Similarly, an enterprise in St Helen’s, The Capable Coping Project, aimed to build self-help and community action capacity. The enterprise achieved this by establishing Volunteer Village Wardens (VVWs), whose role was to assist in social care activities and a Dawn Patrol Scheme, which encouraged schoolchildren to check daily on the welfare of older and vulnerable residents (Best and Myers, 2019). Although this element of the Dawn patrol scheme worked better in urban rather than rural areas due to the greater distance between dwellings, the scheme also provided improved security and safety for people living alone, particularly older people, with the aim to reduce the isolation they suffer (The National Lottery Community Fund, 2022). VVWs were well received by local communities and received around six new referrals a month, with an average of seven visits per person. The most sought-after services included: accessing local amenities, companionship, transport, and help with completing forms (Best and Myers, 2019).
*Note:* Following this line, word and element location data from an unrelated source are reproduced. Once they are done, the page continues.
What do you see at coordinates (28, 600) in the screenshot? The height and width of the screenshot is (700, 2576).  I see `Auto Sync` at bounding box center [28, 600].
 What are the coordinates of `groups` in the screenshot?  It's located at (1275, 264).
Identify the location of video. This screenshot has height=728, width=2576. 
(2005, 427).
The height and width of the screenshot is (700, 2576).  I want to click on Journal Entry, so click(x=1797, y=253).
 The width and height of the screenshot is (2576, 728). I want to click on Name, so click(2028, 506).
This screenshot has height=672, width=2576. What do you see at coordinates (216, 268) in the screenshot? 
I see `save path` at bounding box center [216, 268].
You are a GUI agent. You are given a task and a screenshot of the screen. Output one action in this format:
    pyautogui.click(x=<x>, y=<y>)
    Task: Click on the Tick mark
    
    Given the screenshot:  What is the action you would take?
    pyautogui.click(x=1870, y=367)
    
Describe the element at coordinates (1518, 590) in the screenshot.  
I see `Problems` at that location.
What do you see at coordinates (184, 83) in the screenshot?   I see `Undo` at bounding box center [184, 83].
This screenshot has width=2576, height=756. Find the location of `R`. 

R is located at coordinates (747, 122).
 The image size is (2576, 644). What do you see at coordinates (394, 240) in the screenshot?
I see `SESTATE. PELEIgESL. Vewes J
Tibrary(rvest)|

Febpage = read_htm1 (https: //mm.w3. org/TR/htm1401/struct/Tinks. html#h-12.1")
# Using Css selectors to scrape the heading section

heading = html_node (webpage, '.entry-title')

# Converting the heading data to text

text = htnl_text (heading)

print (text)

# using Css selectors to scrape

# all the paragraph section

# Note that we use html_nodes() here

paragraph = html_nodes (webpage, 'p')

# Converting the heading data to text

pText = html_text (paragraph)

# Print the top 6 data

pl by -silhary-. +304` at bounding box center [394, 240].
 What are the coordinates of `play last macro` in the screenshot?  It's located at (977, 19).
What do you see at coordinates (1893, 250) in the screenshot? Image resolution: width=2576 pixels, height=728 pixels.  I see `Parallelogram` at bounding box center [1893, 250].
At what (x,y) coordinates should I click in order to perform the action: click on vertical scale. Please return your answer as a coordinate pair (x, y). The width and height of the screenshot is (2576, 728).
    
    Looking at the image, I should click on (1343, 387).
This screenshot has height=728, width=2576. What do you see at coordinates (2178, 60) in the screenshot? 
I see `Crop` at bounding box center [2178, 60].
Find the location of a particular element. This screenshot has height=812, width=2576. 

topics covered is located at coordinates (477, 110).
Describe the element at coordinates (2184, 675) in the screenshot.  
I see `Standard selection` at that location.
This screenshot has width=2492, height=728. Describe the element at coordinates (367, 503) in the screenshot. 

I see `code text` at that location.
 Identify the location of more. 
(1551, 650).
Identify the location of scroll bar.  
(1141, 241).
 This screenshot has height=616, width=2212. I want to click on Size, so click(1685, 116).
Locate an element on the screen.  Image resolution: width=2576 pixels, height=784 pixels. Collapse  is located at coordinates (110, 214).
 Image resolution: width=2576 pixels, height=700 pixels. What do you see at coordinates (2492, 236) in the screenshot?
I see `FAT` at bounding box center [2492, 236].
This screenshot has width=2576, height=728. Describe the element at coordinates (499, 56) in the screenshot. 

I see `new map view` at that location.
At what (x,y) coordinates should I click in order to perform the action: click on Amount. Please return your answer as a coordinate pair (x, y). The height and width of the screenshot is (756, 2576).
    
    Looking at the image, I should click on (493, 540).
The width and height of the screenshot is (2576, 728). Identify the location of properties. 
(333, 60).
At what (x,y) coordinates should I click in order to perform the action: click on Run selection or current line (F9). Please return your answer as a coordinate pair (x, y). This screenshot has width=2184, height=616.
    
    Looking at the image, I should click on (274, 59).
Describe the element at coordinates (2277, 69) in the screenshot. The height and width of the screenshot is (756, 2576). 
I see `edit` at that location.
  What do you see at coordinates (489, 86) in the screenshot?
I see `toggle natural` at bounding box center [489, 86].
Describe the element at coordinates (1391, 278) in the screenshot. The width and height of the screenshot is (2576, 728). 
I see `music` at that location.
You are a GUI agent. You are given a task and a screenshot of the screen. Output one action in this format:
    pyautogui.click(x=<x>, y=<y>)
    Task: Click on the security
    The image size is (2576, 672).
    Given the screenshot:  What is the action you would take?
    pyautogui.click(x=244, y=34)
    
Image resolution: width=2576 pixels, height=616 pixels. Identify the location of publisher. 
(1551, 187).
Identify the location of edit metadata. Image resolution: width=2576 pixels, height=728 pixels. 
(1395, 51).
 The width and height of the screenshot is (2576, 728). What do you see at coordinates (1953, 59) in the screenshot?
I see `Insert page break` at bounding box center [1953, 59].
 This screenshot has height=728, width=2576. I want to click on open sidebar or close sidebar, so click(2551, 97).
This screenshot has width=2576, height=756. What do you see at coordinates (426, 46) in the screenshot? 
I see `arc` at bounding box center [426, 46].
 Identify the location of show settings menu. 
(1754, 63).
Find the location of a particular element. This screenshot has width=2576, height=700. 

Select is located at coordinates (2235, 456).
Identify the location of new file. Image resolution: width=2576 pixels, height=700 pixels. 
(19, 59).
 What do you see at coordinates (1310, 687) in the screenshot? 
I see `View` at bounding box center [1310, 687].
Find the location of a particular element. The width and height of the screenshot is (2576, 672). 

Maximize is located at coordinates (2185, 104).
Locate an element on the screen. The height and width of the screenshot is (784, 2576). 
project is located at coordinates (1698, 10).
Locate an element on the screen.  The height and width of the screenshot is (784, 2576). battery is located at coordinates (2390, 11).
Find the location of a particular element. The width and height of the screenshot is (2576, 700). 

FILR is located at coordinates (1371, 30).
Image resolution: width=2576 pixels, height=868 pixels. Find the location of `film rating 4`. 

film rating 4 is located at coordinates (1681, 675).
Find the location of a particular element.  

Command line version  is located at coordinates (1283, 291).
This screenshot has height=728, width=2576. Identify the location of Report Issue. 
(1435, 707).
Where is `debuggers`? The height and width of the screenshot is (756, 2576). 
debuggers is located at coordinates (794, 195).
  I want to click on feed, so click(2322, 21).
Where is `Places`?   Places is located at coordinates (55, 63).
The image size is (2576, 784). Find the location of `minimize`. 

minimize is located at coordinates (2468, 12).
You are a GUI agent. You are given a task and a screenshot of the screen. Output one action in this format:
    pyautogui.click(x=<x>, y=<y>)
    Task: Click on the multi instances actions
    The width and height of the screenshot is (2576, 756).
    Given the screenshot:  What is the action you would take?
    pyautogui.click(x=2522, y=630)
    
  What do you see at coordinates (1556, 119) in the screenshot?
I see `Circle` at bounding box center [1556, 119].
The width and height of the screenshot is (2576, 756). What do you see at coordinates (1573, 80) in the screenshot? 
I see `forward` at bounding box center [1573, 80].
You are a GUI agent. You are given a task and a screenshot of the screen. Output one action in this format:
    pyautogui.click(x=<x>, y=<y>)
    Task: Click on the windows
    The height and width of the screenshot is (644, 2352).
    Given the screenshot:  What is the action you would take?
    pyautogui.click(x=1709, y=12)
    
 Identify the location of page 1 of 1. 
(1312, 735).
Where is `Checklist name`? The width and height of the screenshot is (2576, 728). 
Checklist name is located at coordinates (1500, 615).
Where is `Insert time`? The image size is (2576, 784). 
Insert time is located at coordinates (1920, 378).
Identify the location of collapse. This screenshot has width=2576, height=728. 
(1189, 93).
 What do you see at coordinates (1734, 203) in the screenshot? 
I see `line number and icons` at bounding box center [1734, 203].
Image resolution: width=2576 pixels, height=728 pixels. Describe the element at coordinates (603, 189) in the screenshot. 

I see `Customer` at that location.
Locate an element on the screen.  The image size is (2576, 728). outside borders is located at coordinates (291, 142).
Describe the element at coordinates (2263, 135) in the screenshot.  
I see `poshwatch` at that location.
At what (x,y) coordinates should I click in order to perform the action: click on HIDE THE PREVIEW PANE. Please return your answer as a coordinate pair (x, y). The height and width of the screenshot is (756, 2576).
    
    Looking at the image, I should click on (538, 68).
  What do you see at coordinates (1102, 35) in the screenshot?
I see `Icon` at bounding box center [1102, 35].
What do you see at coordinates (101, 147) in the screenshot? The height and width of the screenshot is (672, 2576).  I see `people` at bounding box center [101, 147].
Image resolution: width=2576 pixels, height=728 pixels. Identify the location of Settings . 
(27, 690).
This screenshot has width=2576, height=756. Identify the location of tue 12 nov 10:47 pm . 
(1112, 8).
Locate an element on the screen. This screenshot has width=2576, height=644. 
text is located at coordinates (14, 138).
Successful social enterprises and the volunteer sector can tell us much about where funding can be distributed and be the most effective. The Social Value Hub at the Centre for Health Economics and Medicines Evaluation offers support, advice, training, and consultancy to organisations that offer social prescribing programmes, such as lifestyle coaching, or outdoor activities such as gardening, sports or green crafts. Researchers at the Social Value Hub measure and communicate the positive changes that social enterprises are creating for people and the environment (CHEME, 2022). The social prescribing initiatives that are evaluated are third-sector driven, volunteer-focused and non-clinical approaches to addressing health and well-being among the population. For example, one of the social prescribing programmes currently being evaluated is a community-based service called TRIO, provided by Person Shaped Support (PSS) (Person Shaped Support, 2022). With the aim to keep people connected with their local community, a person living with dementia is matched with a TRIO companion who provides regular, weekly support for up to three people living with dementia who share similar interests (Health and Care Economics Cymru, 2022). The economic evaluations conducted by researchers at the Social Value Hub use Social Return on Investment methodology, which includes a mixture of qualitative and quantitative evidence to provide a robust analysis of the social change that programmes such as TRIO have created (CHEME, 2022). This type of analysis has shown that investing in the volunteer sector has the potential to alleviate pressures on the NHS.

Decision-making on the well-becoming of all depends on our social and political environment. It is imperative that we level up to improve the living standards for all, but this must be achieved with a fair system of distributing the available funding. Building trust amongst hard-to-reach communities is equally important in ensuring that the most vulnerable populations receive and access the care they need. The pandemic has highlighted and exacerbated existing inequalities, and there is much to be learned from innovative solutions that both predated the pandemic as well as came to be a result of it. What social enterprises can teach us is that communities and organisations can facilitate the reduction of social inequalities by encouraging people to take action and strive toward a fairer society and even distribution of welfare.